[Stored items]
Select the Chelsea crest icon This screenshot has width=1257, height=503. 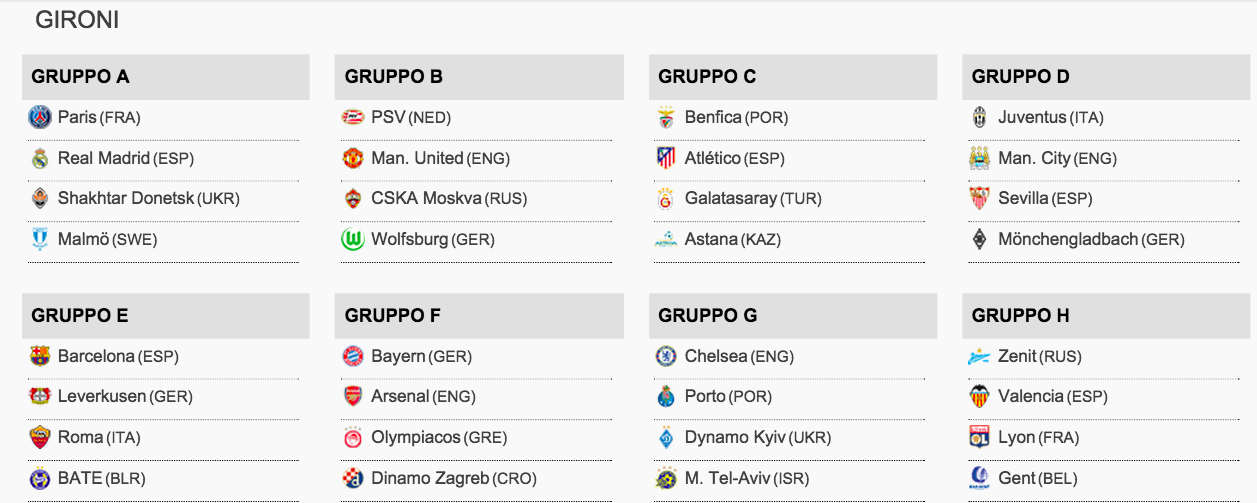(x=667, y=356)
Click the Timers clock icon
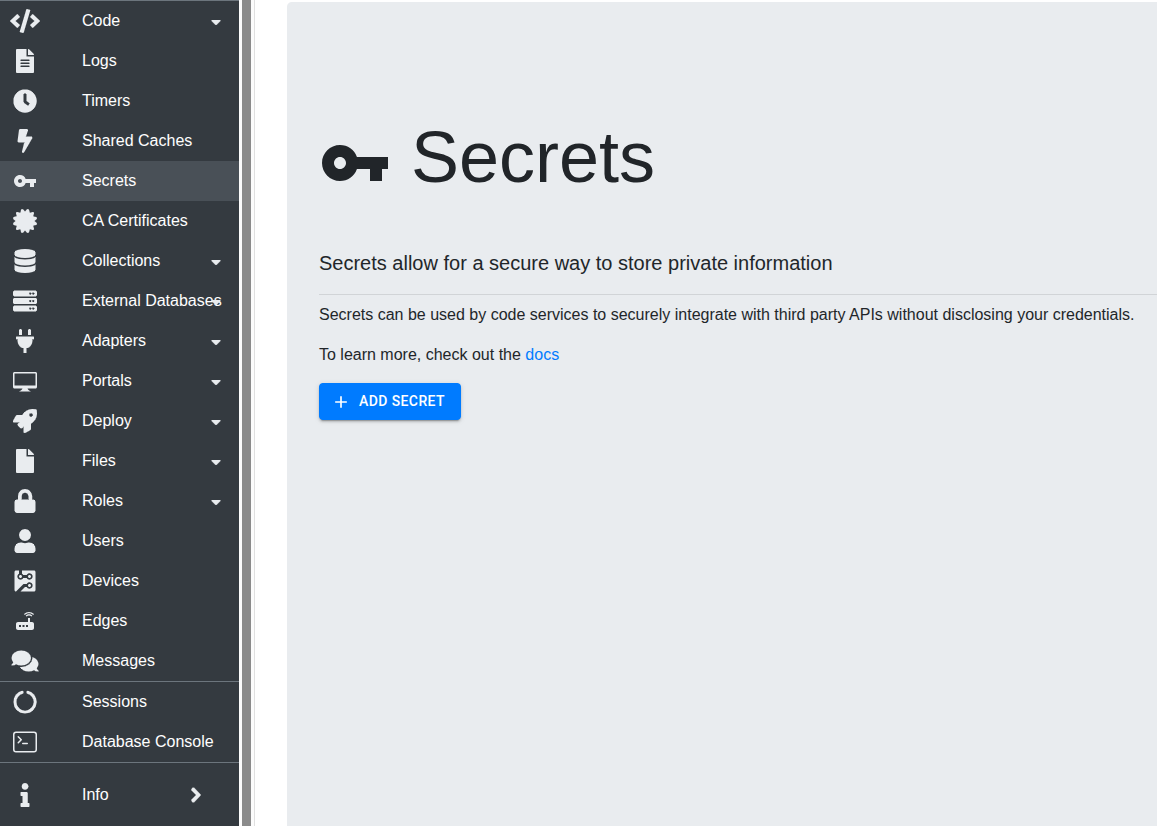Image resolution: width=1157 pixels, height=826 pixels. pos(25,101)
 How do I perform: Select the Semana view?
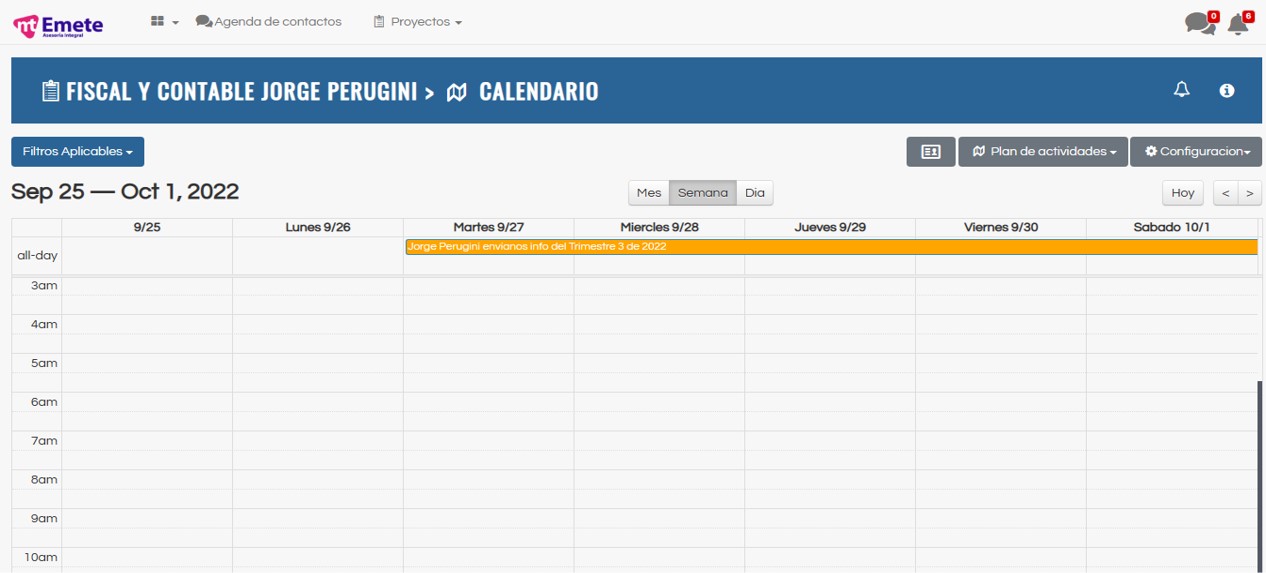[x=702, y=193]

The task:
All lines from the one holding "Click the Timers clock icon" through the last line of the records need to be copied exactly, both ends included, and the pictures left behind.

Exercise result:
Click the Timers clock icon
Image resolution: width=1157 pixels, height=826 pixels. pos(25,101)
 How do I perform: Select the Semana view?
[x=702, y=193]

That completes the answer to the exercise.